◆ TEXT ◆
##########

The Startup Mythologies Trifecta

They work together in concert, and in practice, function to exclude and marginalize minorities in tech.

by Shanley Kane on March 17th, 2014

At the heart of tech is a trifecta of mythologies: the myth of programming as the most important force within the industry; the myth of the financial opportunity available to startup employees; and the founder mythology – a collection of tropes which position founders and their work at the center of the field.

These three mythologies drive access to all of tech’s resources, and provide a rubric for distributing its wealth and opportunities. These glamorized, simplified, falsified images, these manufactured tropes and stories, make it easy to justify differences in how people and roles are valued, and create systems that bestow very particular groups of people with power, money and social capital. They work together in concert, and in practice, function to exclude and marginalize minorities in tech.

Myth One: Technical talent – and specifically programming – is the most important skillset in the industry and within companies.

##########

◆ LISTED RECORDS ◆

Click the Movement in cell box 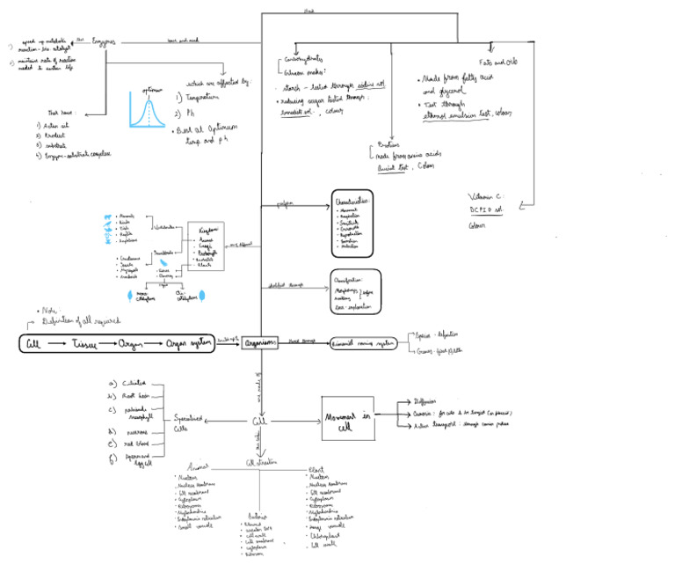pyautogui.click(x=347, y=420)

##########

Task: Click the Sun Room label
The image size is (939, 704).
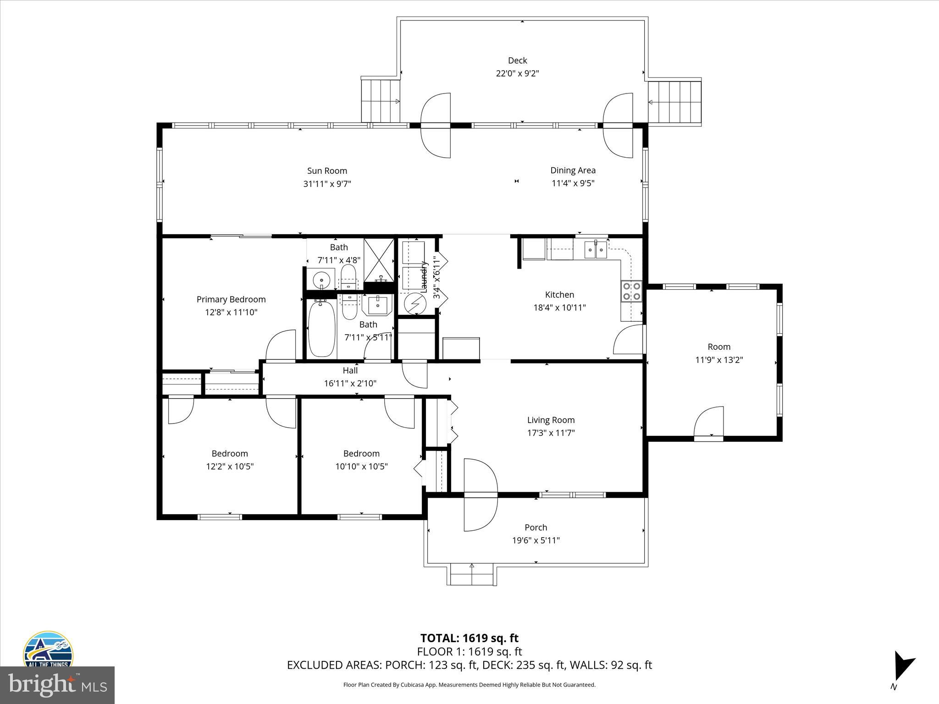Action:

##########

◆ WHAT THIS EXERCISE ASKS ◆
1/ Pull from the startup mythologies essay the passage starting with "At the heart" and going on through "of the field.".
2/ According to the startup mythologies essay, why do the three mythologies have so much sway over who gets what in tech? Answer in one to three sentences.
Work only from the startup mythologies essay.

◆ RESULTS FOR THE EXERCISE ◆
1/
At the heart of tech is a trifecta of mythologies: the myth of programming as the most important force within the industry; the myth of the financial opportunity available to startup employees; and the founder mythology – a collection of tropes which position founders and their work at the center of the field.

2/ The three mythologies drive access to all of tech's resources and provide a rubric for distributing its wealth and opportunities. As glamorized, simplified, falsified images, they make it easy to justify valuing people and roles differently. They also create systems that give very particular groups power, money and social capital.